Retirada de vendedores informais da Baixa de Maputo gera tensão entre ordenamento urbano e sobrevivência económica
A remoção de vendedores informais que exerciam actividade comercial na Baixa da cidade de Maputo continua a gerar debate e contestação. O processo, que abrange áreas como a Praça 25 de Junho e as imediações da Fortaleza de Maputo, opõe as autoridades municipais aos comerciantes que dependem diariamente daquele espaço para garantir o sustento das suas famílias.
Município aposta na requalificação da Baixa
O Conselho Municipal de Maputo justifica a intervenção com a implementação do Plano Parcial de Urbanização da Baixa, um projecto que visa melhorar a organização do espaço urbano, reforçar a segurança, facilitar a circulação pedonal e valorizar o património histórico e turístico da capital.
Segundo a edilidade, a presença de vendedores ambulantes em passeios e zonas consideradas estratégicas compromete a mobilidade dos cidadãos e afecta a imagem urbana de locais de referência, como a Fortaleza de Maputo e o Museu da Moeda.
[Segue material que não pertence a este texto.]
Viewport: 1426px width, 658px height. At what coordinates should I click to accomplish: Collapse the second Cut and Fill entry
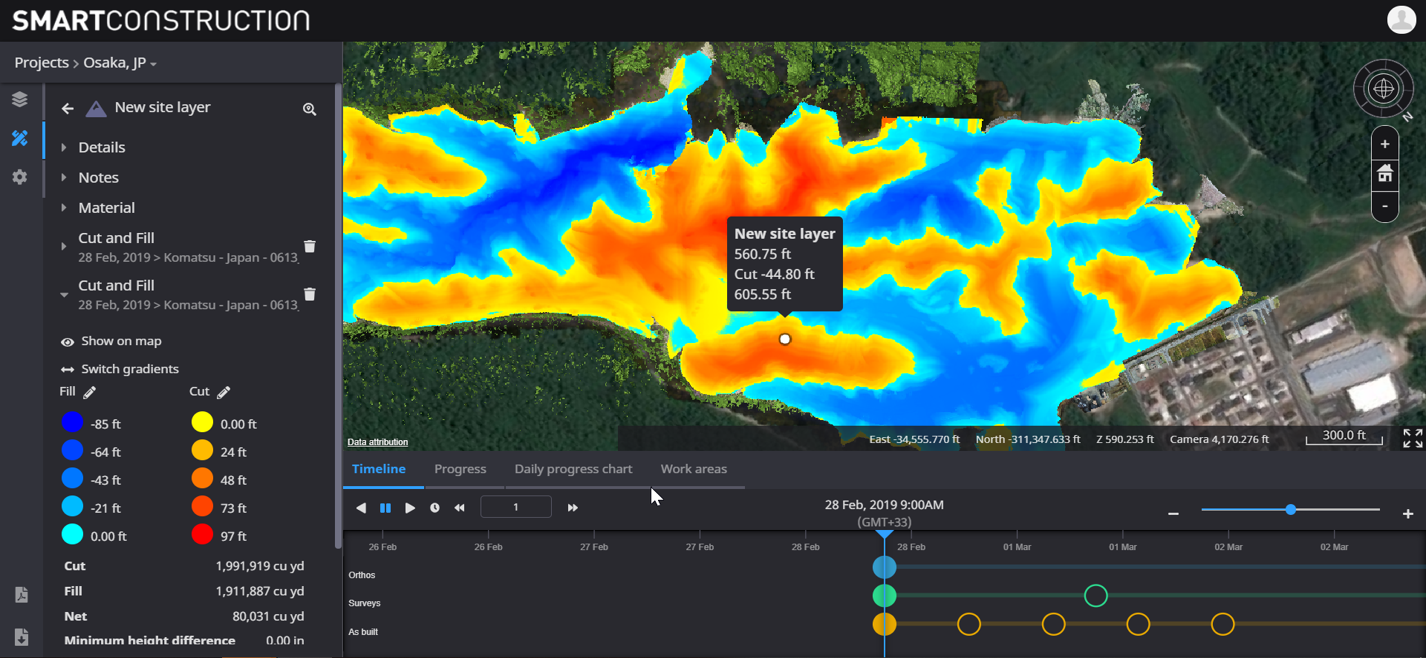[64, 294]
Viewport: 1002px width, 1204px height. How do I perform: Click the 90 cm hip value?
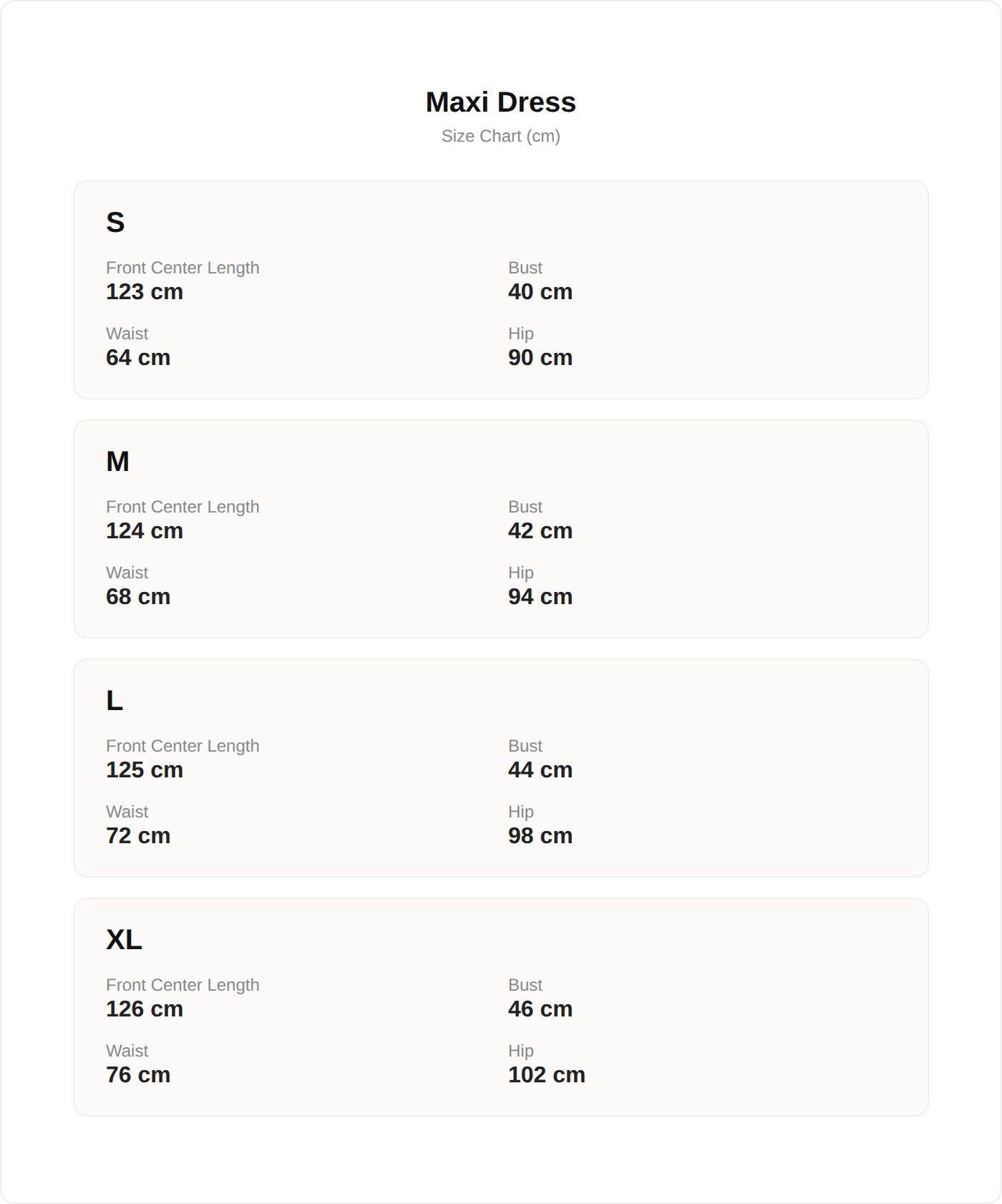(540, 358)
As autoridades municipais afirmam ainda que foram disponibilizadas milhares de bancas em mercados formais para acolher os comerciantes afectados, incluindo os mercados de Albasine, Laulane e Mercado Central.
Comerciantes apontam dificuldades nos mercados alternativos
Os vendedores, por sua vez, consideram que os espaços disponibilizados não oferecem condições adequadas para a continuidade dos seus negócios. Entre as principais preocupações estão a reduzida afluência de clientes, limitações logísticas e dificuldades no escoamento dos produtos.
No sector da venda de pescado, os comerciantes alertam para a falta de sistemas adequados de conservação, situação que pode resultar em prejuízos significativos devido à deterioração dos produtos.
Famílias receiam perda de rendimento
Muitos dos vendedores afirmam depender exclusivamente da actividade informal para garantir alimentação, educação dos filhos, transporte e outras despesas básicas. Por essa razão, consideram que a retirada da Baixa representa uma ameaça directa à estabilidade financeira dos seus agregados familiares.
Os comerciantes defendem que qualquer processo de reorganização urbana deve ser acompanhado por soluções economicamente sustentáveis que permitam a continuidade das suas actividades sem comprometer os rendimentos das famílias afectadas.
Denúncias de actuação excessiva durante fiscalizações
Alguns vendedores relatam alegados casos de apreensão de mercadorias e abordagens consideradas excessivas durante operações de fiscalização conduzidas pela Polícia Municipal.
Segundo os relatos, houve situações marcadas por tratamento considerado inadequado e linguagem ofensiva. No entanto, estas acusações não foram oficialmente confirmadas pelas autoridades competentes.
Desafio entre modernização urbana e economia informal
O caso da Baixa de Maputo evidencia um dos principais desafios enfrentados pelas grandes cidades africanas: conciliar os processos de modernização e requalificação urbana com a realidade da economia informal, que continua a representar uma importante fonte de rendimento para milhares de cidadãos.
Enquanto o município defende a necessidade de tornar a cidade mais organizada, atractiva e funcional, os vendedores insistem que a falta de alternativas sustentáveis coloca em risco a sobrevivência de centenas de famílias que dependem diariamente do comércio informal.
A situação mantém-se como um dos temas mais sensíveis da actualidade urbana em Maputo, com diferentes sectores a defenderem soluções que conciliem desenvolvimento urbano e inclusão económica.